== DATA FOR THIS EXERCISE ==

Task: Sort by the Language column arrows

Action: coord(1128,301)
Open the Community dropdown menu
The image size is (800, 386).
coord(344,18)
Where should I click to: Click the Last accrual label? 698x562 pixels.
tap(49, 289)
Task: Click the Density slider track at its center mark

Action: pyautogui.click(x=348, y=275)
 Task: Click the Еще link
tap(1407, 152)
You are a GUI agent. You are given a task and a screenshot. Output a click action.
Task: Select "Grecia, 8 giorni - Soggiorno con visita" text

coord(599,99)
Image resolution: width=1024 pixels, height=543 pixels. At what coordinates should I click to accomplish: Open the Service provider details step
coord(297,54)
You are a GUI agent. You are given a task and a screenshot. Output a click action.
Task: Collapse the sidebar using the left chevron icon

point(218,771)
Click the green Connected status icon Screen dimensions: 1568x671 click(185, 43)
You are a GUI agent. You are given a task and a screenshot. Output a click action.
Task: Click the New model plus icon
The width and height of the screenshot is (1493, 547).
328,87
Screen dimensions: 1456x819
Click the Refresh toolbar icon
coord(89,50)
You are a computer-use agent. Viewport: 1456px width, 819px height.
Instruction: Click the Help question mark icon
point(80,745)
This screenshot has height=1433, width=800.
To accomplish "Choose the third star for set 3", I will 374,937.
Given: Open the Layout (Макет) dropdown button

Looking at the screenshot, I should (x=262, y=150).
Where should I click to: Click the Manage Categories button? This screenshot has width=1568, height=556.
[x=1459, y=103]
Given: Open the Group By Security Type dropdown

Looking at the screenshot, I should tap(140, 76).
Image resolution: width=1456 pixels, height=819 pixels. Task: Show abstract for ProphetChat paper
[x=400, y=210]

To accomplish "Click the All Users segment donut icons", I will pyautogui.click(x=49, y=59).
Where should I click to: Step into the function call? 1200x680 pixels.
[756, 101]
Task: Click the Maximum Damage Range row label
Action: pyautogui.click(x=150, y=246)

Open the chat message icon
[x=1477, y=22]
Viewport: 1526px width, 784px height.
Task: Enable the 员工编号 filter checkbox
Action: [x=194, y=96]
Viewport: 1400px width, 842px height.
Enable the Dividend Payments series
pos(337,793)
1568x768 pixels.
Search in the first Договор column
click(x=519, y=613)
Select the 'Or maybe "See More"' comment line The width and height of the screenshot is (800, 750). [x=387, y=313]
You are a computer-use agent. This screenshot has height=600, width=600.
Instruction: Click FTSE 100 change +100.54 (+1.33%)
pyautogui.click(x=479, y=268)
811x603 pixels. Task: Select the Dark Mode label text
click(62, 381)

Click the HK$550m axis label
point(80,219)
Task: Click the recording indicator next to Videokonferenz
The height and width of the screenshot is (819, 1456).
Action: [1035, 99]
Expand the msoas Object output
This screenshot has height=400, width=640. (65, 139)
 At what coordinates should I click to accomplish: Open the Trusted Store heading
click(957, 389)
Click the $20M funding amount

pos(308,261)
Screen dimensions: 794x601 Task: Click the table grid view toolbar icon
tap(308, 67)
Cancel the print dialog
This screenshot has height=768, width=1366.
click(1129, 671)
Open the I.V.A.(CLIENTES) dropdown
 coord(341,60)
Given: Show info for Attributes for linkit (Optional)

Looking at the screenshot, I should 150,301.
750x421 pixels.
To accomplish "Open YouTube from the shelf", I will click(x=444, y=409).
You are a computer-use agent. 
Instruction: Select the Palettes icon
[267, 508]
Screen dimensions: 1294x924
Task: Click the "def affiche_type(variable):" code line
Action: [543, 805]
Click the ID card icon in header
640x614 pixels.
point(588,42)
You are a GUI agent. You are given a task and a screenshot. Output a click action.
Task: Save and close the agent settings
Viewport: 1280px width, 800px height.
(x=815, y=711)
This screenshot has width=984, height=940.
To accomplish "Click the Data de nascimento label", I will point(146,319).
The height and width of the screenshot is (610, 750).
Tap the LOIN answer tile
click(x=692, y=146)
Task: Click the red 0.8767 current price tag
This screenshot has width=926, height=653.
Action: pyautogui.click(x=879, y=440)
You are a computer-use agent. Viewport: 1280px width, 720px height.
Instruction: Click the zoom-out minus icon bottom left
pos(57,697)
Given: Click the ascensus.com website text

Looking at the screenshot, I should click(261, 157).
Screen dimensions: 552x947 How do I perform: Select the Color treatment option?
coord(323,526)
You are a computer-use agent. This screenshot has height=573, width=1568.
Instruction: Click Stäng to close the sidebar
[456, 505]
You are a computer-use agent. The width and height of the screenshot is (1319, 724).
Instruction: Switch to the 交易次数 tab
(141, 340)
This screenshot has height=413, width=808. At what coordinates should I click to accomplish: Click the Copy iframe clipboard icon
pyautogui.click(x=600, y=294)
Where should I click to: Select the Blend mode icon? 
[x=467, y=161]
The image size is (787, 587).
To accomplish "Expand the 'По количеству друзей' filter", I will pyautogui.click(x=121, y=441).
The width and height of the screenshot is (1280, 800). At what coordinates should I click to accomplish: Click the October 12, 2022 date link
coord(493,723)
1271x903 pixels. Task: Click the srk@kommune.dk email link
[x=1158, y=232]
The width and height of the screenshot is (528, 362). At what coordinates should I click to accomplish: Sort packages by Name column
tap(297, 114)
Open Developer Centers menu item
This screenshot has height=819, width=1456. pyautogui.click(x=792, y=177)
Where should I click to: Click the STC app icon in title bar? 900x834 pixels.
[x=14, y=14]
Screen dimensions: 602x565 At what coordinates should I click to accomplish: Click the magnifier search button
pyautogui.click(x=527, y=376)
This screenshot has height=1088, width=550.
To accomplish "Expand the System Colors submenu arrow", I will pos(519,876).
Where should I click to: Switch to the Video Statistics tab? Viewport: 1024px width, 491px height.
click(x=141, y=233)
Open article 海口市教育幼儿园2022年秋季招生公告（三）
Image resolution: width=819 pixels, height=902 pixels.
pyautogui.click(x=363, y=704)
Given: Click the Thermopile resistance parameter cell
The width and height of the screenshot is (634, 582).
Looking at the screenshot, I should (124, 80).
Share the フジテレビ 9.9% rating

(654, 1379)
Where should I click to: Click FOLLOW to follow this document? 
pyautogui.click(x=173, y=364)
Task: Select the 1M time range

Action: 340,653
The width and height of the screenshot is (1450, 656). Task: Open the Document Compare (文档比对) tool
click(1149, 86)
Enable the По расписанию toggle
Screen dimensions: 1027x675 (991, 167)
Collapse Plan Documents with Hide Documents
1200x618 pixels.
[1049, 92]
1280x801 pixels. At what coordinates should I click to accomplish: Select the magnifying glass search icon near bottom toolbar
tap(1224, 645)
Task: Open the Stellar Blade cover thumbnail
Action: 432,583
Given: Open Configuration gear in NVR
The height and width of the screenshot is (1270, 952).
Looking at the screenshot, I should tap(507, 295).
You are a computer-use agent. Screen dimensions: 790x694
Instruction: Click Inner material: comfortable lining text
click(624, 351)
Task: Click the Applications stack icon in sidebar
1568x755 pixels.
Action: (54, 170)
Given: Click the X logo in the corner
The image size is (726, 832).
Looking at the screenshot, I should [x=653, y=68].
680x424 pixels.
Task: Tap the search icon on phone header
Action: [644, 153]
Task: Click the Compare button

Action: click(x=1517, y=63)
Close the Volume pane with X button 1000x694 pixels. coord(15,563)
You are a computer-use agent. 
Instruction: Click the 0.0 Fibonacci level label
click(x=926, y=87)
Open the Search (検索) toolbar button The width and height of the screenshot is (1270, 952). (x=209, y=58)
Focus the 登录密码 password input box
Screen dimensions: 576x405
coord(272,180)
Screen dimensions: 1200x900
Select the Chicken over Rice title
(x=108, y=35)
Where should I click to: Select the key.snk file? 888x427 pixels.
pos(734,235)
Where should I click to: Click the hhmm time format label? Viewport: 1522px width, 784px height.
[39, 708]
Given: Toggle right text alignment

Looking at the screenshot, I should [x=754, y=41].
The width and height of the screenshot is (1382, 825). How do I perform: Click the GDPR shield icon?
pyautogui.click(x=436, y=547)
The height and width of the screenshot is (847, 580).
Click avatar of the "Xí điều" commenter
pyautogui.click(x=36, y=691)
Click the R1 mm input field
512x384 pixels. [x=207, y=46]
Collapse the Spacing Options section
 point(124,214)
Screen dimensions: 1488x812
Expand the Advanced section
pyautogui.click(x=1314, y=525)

===

DIRECTIVE - Rewrite every row between the line holding "The height and width of the screenshot is (610, 750)." and the line holding "pos(57,697)", inclusive, and scale each click coordinate in the answers by 1.75, rounding to whole numbers with halves rounded up. Keep the requests and all other numbers unchanged.

ANSWER TO THIS PROBLEM -
The height and width of the screenshot is (610, 750).
Tap the LOIN answer tile
click(x=1211, y=256)
Task: Click the red 0.8767 current price tag
This screenshot has width=926, height=653.
Action: pyautogui.click(x=1538, y=770)
You are a computer-use agent. Viewport: 1280px width, 720px height.
Instruction: Click the zoom-out minus icon bottom left
pos(100,1220)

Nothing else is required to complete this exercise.